Эвенкав повернулся к северу и вытянул руку. Лицо Дежнева просияло.
— А мы-то с тобой, Михайло, думали, мол, Анадырь и Погыча — одна и та же река! — сказал Дежнев Захарову — А выходит, — нет. Разные реки.
— Идем мы, дядя Семен, правильно, — радостно отозвался Захаров.
— Нет в том сомнения.
Один за другим, под музыку собачьего лая, дежневцы забрались по бревну с зарубками на крышу юрты, а с нее, обхватив другое такое же бревно, сползли в юрту. Гостеприимные хозяева принимали внизу гостей на руки.
Юрта Эвенкава была хуже освещена, чем жилища эскимосов. Дневной свет едва проникал в нее. Света от очага, где горела морская трава, да одной жировой лампы было явно недостаточно.
Андреева, Вахова и Григорьева Дежнев нашел сытыми и обогретыми. Они лежали вокруг очага на шкурах и посторонились, чтобы дать место у огня прибывшим товарищам.
Татуированные женщины, суетясь, принялись наскоро выскабливать деревянное корыто, чтобы подать в нем мясо. Они опрокинули в корыто большой глиняный горшок, и пар от сваренного мяса наполнил юрту.
Старый Эвенкав вытащил из корыта большой кусок тюленьего мяса и некоторое время перебрасывал его с руки на руку, чтобы остудить. Затем Эвенкав стал откусывать от него куски и угощать гостей из своего рта. Это был обряд наивысшего радушия.
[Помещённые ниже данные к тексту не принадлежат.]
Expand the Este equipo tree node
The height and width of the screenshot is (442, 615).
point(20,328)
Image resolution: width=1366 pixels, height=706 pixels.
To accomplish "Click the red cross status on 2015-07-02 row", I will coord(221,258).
Михайла Захаров, взяв предложенный ему кусок, сделал вид, что подносит его ко рту, а сам незаметно выбросил его в угол. Зырянин последовал его примеру, но его проделка была замечена и вызвала недовольство хозяина.
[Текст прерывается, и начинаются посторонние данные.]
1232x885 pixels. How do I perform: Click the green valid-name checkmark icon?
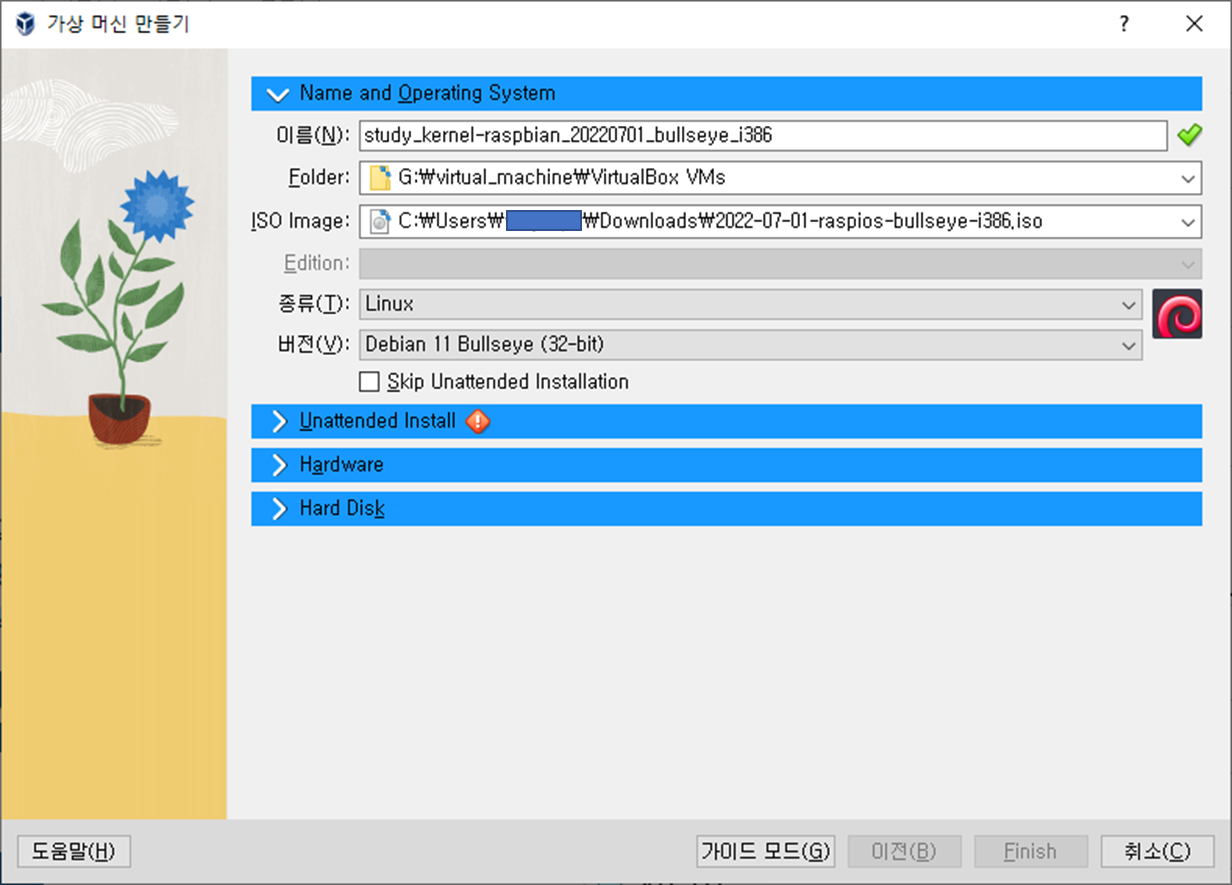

Дежнев кое-как уладил недоразумение, сказав, что, по обычаю русских, так должны угощать гостей лишь молодые девушки. Нахмурившийся было хозяин улыбнулся и позвал свою дочь Чачуч, весьма миловидную девушку, и церемония продолжалась со смехом и шутками.
В юрте было так жарко, что коряки сидели полуголыми. Русские также начали разоблачаться.
Коряки оказались веселым и добродушным народом. Шутки и смех за едой не прекращались.
Над головой вокруг лаза собралась свора собак, с вожделением ощущавших запахи пищи. Они жалобно скулили и подвывали, и слюни текли из их пастей, падая то в огонь, то на людей.
Временами наверху слышался окрик, возня, собаки отпрыгивали от лаза, и, словно филин на добычу, с потолка по бревну бесшумно соскальзывала черная фигура: новый гость жаловал к хозяину.
— Ты хвастался, Сидорка, что мастак объезжать собачьи упряжки, — сказал повеселевший Бессон Астафьев.
— Ну? — насторожился Сидорка.
— Куда тебе до коряков! Вот этот Онта вез меня без остола и вожжей. Лишь крикнет: «Чех! Чех!» — собаки мигом сворачивают вправо. Крикнет: «Хак! Хак!» — собаки мчатся прямо. А коли он захочет повернуть влево…
Сидорке не суждено было услышать, что надо крикнуть собакам для левого поворота. Что-то тяжелое и мягкое обрушилось на его голову. Сидорка опрокинулся, попав головой в корыто с мясом. Туда же свалилась и белая собака, сорвавшаяся с края лаза.
Хохот гостей, визг испуганной и ошпаренной собаки и проклятия Сидорки наполнили юрту. Онта схватил собаку за загривок, поднялся по бревну до края лаза и выбросил ее на крышу. Гости заметили, что провинившееся животное не получило ни одного удара. Коряки милостиво относятся к животным и не бьют их без особой надобности. Онта со смехом спустился, вытащил из корыта кусок мяса, и обобрав собачью шерсть, отправил его в рот, аппетитно чавкая.
…Отдохнув несколько дней в Ильпи, Дежнев двинулся дальше, на реку Укэлаят. Метели на целую неделю задержали путешественников в корякском селении, расположенном на берегу глубоко врезанной в материк бухты. Теперь эта бухта носит имя Дежнева.
113
Олутортзес?— название одного из корякских племен.
114
Варило?— деревянная тренога для подвешивания котла.